Pour autant, une majorité existe et, n’en déplaise aux représentants de l’opposition, le pays n’est pas, à ce jour, ingouvernable. Le gouverner ne sera pas chose aisée, mais avec diplomatie, écoute et négociation, des ententes pourront être trouvées.
Certes, le pouvoir exécutif sera contraint de ménager et, surtout, d’écouter le Parlement, mais ce ne peut être que bienvenu, après un quinquennat de verticalité exacerbée.
Certes encore, le gouvernement ne disposera pas des mêmes atouts que Michel Rocard (et ses successeurs) en 1988, mais la Constitution continue de protéger ceux qui la mettent en œuvre.

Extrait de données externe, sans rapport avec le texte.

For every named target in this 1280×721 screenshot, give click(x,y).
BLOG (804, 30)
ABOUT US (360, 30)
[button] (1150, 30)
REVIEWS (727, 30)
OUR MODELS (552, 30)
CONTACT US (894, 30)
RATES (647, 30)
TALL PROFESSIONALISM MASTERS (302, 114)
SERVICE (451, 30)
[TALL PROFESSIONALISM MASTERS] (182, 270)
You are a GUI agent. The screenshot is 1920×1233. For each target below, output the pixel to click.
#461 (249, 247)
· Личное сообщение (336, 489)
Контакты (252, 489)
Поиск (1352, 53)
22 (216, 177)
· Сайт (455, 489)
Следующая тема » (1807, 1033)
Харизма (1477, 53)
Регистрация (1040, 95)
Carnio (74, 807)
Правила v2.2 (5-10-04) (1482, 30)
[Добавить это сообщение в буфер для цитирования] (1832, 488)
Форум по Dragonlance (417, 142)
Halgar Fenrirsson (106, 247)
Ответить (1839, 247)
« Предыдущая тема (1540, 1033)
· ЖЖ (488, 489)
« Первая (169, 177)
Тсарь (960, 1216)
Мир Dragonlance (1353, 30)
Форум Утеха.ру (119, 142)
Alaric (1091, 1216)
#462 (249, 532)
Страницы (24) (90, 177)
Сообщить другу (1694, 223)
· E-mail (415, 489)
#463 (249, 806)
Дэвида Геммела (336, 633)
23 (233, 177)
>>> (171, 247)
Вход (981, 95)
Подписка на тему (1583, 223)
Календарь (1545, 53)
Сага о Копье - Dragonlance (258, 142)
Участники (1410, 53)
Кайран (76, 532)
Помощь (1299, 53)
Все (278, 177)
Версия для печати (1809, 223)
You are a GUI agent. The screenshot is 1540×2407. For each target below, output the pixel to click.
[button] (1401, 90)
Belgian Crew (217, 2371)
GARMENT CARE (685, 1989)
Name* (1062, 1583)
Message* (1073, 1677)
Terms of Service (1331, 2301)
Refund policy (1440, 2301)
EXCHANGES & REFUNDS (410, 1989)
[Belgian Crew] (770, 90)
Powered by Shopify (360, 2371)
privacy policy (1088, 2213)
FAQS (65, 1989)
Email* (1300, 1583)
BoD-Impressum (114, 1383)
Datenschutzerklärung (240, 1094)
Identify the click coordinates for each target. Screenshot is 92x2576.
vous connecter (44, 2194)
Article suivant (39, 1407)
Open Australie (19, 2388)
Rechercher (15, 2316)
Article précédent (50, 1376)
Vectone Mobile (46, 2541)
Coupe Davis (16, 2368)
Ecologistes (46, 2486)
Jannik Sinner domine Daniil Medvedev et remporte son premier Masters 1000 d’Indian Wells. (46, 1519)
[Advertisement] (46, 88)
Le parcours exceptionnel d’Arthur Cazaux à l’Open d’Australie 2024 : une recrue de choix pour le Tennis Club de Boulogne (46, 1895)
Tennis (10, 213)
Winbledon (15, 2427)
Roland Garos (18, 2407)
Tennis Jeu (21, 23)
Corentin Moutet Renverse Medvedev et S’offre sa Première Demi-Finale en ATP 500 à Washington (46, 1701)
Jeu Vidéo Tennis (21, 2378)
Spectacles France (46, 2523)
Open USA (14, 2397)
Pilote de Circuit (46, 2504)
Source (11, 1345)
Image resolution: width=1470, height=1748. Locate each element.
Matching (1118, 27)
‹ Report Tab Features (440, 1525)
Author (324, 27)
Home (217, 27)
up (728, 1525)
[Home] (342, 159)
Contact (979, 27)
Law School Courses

Tout d’abord, notre régime parlementaire rationalisé n’impose pas au gouvernement de prouver qu’il dispose de la confiance de la majorité : il n’est ainsi constitutionnellement pas tenu d’engager sa responsabilité sur une déclaration de politique générale, conformément à l’article 49, al. 1er : ce n’est qu’une faculté à laquelle, d’ailleurs, Michel Rocard n’a jamais eu recours (sauf sur un sujet d’union nationale qu’était la guerre du Golfe). Mieux, depuis 1988, notre Constitution a évolué et permet désormais au gouvernement de faire une déclaration, éventuellement suivie d’un vote (sans que ce soit une obligation) qui, s’il est négatif, ne le contraint pas à la démission.
Le gouvernement, tout en permettant qu’un débat parlementaire ait lieu sur son programme ou son orientation politique, ne sera pas exposé à une démission constitutionnellement imposée.
À l’inverse, si le gouvernement n’est pas tenu de prouver qu’il dispose du soutien d’une majorité, l’opposition peut, presque à tout instant, prouver qu’il ne l’a plus, en déposant une motion de censure, en vertu de l’article 49, al. 2. Puisque l’objectif est de prouver qu’il y a une majorité contre le gouvernement, seuls sont alors recensés les votes qui approuvent cette censure, qui doivent atteindre la majorité absolue des membres de l’Assemblée, soit 289. Ceux qui ne souhaitent pas prendre position sont ainsi considérés comme des soutiens.
Par conséquent, tant qu’il ne se trouve pas de majorité absolue suffisamment cohérente pour s’entendre sur le renvoi du gouvernement, ce dernier peut se maintenir et conduire sa politique.
Pour cela, il aura besoin de faire voter des lois et, ici, l’article 49, al. 3, permettant de créer une majorité là où elle n’existe pas, pourra se révéler utile, mais son utilisation sera limitée aux seuls textes budgétaires, ainsi qu’à un texte par session. Néanmoins, ce pourrait être suffisant, lorsqu’aucun accord n’est possible et que le ralliement ou, a minima, l’abstention d’un nombre suffisant de députés n’a pas été obtenu, pour parvenir à faire passer les textes essentiels.
Enfin, si jamais un blocage devait apparaître, si une motion de censure devait aboutir ou si des textes devaient être systématiquement bloqués, alors la dissolution pourra être prononcée. Ce serait alors aux électeurs de trancher, avec un recul plus ou moins important, en fonction de l’instant où elle interviendrait, pour apprécier si et comment l’actuel équilibre mérite d’être révisé.
À eux, alors, de dire si, Emmanuel Macron élu, il doit être définitivement battu ou bien s’il a vaincu.